▶ _Source passage_
* * * * * * * * *
Wednesday, March 12, 2014

Rio Celeste and Volcan Tenorio


In Costa Rica, south of Lake Nicaragua, a series of volcanos dot the landscape from the northwest to the southeast. One of those is the triple-humped Volcan Tenorio, famous as the headwaters for the Rio Celeste.  A sulfurous vent and calcium carbonate cause the river to run an opalescent blue.  We hiked up into the cloud forest to the catarata, past blue lakes and bubbling hot springs.  To the strange place where a white vein of mineral slashes across the crystal clear river.  There the river is shocked immediately into its unlikely shade of blue.




click on any picture to enlarge

The Love Note to 2014: February 16 to March 10

February 16 to March 10:

I love words.

These baskets woven of sound - these containers for some nugget that we have cut from the stream of our thinking.  We click and hiss and hammer the air and another brain catches our thoughts.

I love the murmur of a place where people gather - air vibrating as these woven baskets and their cargoes of meanings move among minds.

I love that humans play with this elaborately crazy adaptation - we joke, we sing, we pun.
* * * * * * * * *
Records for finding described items
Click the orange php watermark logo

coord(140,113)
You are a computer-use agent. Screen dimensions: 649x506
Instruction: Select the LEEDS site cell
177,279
* * * * * * * * *
▶ _Tasks to complete_
1) Print everything in the blog page from "I love words." down to "sing, we pun.".
2) Give what follows the last sentence of the blog page.

▶ _Responses to the exercise_
1)
I love words.

These baskets woven of sound - these containers for some nugget that we have cut from the stream of our thinking.  We click and hiss and hammer the air and another brain catches our thoughts.

I love the murmur of a place where people gather - air vibrating as these woven baskets and their cargoes of meanings move among minds.

I love that humans play with this elaborately crazy adaptation - we joke, we sing, we pun.

2)
I love to travel to places visited long ago.  To see the peaks of Olympus rising above the Puget Sound and think, "Oh, I'd forgotten how they loom over the city in light like this."  To see old friends who are sudden years farther down their paths and have them see me.  To replace memories that are tattered, blurred and incomplete, with new ones.

I love when memories of place get crossed - the drizzle of Seattle so exactly like the soft rain of Cork.  

I love to travel to places new.  In Costa Rica, there is a place upon the skirt of a volcano where a little seam of white turns a river an opalescent blue.  And markets where the fruit is strange and the seller must explain what parts to eat - tomate de palo, cas, manzana de agua, rambutan . . .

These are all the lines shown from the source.